Eliminating Liability in Cybersecurity Agreements
Business technology attorney Brad Gross told attendees what they should include in their agreements to eliminate liability and manage their customers’ expectations when offering cybersecurity solutions. He’s counseled 6,000 MSPs.
“We’re going to start with your agreements,” he said. “Your agreements suck and that’s why you’re worried. It starts with your master service agreement. A good one covers legal. Here’s the problem: you don’t live in legal and your customers don’t live in legal. Where you exist is in reality, situational reality. You don’t go to bed thinking legal thoughts. Instead, what you’re worried about is reality in the cybersecurity world.”

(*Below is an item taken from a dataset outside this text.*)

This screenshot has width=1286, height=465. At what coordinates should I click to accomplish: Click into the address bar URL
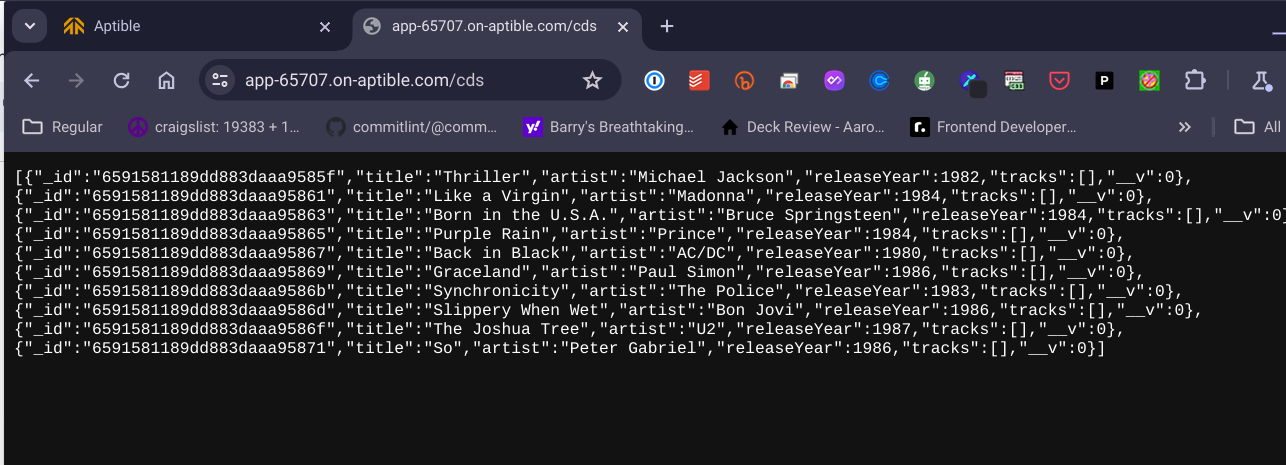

MSPs recommend multifactor authentication to their clients and they say no, Gross said. Then something bad happens and “they blame you.”
“That’s why you’re worried about liability,” he said. “Show me in your agreement where customers have to listen to you … and if they don’t, it’s on them, not you.”
Agreements also should specify that you’re not responsible for what third-party providers are doing, Gross said.
“When an upstream fails, that’s not failure on your part, and at best you can help with workaround,” he said.
Partners shouldn’t be taking on incident response responsibilities unless it’s in a quote, Gross said.
“Everything should be done pursuant to a quote,” he said. “A quote is what you’re going to do and not going to do. In an incident response situation, the customer has no idea what to do. Have an incident response quote, a statement of work proposal. If you don’t do that type of detail that they sign off on, they will make up rules, assumptions.”